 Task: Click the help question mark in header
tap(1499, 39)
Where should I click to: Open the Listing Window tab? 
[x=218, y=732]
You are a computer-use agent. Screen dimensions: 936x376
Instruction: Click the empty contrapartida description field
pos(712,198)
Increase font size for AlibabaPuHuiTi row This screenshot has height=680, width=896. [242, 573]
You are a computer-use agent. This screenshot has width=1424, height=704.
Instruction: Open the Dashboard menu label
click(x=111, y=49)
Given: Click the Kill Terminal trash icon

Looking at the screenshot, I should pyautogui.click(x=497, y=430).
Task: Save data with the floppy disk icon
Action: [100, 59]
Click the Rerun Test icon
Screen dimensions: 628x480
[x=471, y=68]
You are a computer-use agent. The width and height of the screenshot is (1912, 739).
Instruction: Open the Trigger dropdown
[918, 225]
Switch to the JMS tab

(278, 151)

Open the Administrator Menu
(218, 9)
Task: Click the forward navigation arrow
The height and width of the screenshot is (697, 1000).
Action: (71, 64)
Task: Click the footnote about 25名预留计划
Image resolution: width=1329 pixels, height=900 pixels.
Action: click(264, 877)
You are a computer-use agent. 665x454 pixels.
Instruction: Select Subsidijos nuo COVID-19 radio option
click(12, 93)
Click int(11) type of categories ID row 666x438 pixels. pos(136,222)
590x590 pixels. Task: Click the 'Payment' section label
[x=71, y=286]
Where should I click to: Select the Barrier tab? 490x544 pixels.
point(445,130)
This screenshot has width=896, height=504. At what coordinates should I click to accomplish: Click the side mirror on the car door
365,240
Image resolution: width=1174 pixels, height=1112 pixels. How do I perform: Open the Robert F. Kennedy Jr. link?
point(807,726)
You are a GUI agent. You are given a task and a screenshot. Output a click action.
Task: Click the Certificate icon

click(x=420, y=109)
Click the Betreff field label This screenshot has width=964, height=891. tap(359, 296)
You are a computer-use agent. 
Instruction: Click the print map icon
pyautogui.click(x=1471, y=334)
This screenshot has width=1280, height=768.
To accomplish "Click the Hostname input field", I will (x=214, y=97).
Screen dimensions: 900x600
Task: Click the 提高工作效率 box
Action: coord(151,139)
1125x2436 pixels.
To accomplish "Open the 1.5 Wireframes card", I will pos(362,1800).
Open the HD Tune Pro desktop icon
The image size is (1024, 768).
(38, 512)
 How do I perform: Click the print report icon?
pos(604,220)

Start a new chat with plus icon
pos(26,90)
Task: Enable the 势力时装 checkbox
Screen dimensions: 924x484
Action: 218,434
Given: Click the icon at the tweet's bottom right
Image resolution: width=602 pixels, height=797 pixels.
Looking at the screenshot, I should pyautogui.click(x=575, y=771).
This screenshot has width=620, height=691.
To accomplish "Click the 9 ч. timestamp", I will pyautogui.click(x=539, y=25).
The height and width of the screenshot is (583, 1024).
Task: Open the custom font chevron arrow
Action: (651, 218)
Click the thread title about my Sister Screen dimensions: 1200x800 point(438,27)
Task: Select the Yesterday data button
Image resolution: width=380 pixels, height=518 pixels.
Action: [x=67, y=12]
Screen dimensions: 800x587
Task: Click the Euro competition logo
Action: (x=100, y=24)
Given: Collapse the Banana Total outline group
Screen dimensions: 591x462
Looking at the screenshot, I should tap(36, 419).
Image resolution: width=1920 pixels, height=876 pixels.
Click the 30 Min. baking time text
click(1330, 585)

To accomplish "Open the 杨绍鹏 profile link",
______
PROMPT: Read through the lines above and collect those that contain the string "agent".

FINAL ANSWER:
You are a computer-use agent. Screen dimensions: 936x376
You are a computer-use agent. This screenshot has width=1424, height=704.
You are a computer-use agent. The width and height of the screenshot is (1912, 739).
You are a computer-use agent. 665x454 pixels.
You are a GUI agent. You are given a task and a screenshot. Output a click action.
You are a computer-use agent. 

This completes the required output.